Morelia, Mich., a 25 de diciembre del 2019. - Hoy es la fecha, hoy será la Corrida Navideña en la Plaza de Toros La Salud de Puruándiro, para la que se estructuró un cartel singular, interesante y sugerente, porque está integrado por cinco jóvenes con talento, hambre de triunfo y determinación, díganlo si no los nombres del rejoneador Tarik Othón, así como los de los matadores de a pie Antonio Mendoza, Román Martínez, Francisco Martínez y Emiliano Villafuerte el Moso, quienes a partir de las cuatro de la tarde lidiarán a muerte cinco imponentes toros de la ganadería Arellano Hermanos.
El cartel promete mucho, más de lo que suelen resultar las tardes con toreros de mucho nombre, porque la mayor de las veces ellos solamente llegan a plazas como la de Puruándiro a pasear su prestigio, a dejarse ver y a cobrar grandes sumas de dinero. Claro, se dan honrosas excepciones. Los que no se guardan nada y labran sus destinos en oportunidades como las de hoy son los toreros talentosos que luchan por hacerse de un lugar rutilante.
Y los cuatro espadas, créamelo, son toreros de la te a la ese, sin nada qué reprocharles y mucho qué esperar de ellos, por su honestidad, determinación, calidad, valor y arte. A todos los he visto torear y siempre han salido a dar el todo por el todo con valentía y estética taurina de esa que da para el reconocimiento y la admiración.
Antonio Mendoza es un torero cuajado en las tardes memorables y las otras, las que dejan más enseñanzas que aplausos, por eso es capaz de estructurar faenas que calan hondo en el ánimo de la gente, por ello hilvana tandas de mucha transmisión y belleza, por eso en todas las plazas emociona e ilusiona, por lo mismo cada vez vence y convence con un toreo ortodoxo.
Román Martínez no se guarda nada, siempre sale a dejar todo su repertorio, que es amplio, en el redondel.
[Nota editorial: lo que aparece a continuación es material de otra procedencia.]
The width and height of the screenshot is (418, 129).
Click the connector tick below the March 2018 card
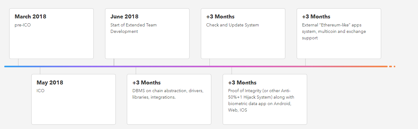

Es dueño de una tauromaquia alegre, variada y de mucha conexión, por eso desde los tendidos le celebran todo. Y como cubre los tres tercios, la algarabía con él se afianza todavía más desde el segundo tercio.
Francisco Martínez es un torero serio, de esos que gustan del toreo clásico, sin muchas florituras y sí con poder y mando. Le va a todo con el garbo del que se sabe capaz de hacerle faena a cualquier toro, desde aquel que emociona por su bravura, hasta al que desdeña con rispideces y acusa mansedumbre. Lo suyo es no dar toro por perdido y, en cambio, buscarle a todos la condición.
Emiliano Villafuerte, gran triunfador de la Tradicional Corrida del 30 de septiembre en la Plaza de Toros Monumental de Morelia, espanta de valiente. Se para donde huele a cloroformo, se embragueta hasta a los marrajos calamocheadores, teje faenas de mucha hondura, imanta su muleta para llevar a los toros pegados a ella y pegarles tandas de aquí hasta allá.
Tarik Othón, el joven y talentoso rejoneador, es de esos que está llamado a cincelar su nombre con letras de oro, porque además de contar con una excelsa cuadra de caballos, entra en conjunción con ellos para esculpir obras de arte. Es un rejoneador que ha asimilado las enseñanzas de los grandes como Pablo Hermoso, Diego Ventura y Andy Cartagena, quienes dan cátedra dondequiera que se presentan.
Total, que materia prima para ilusionarse hay en cantidad y calidad. Por lo que toca la ganadería Arellano Hermanos, ésta envió un encierro bien presentado y armado. Por lo tanto… Vámonos a Puruándir o. Así sea.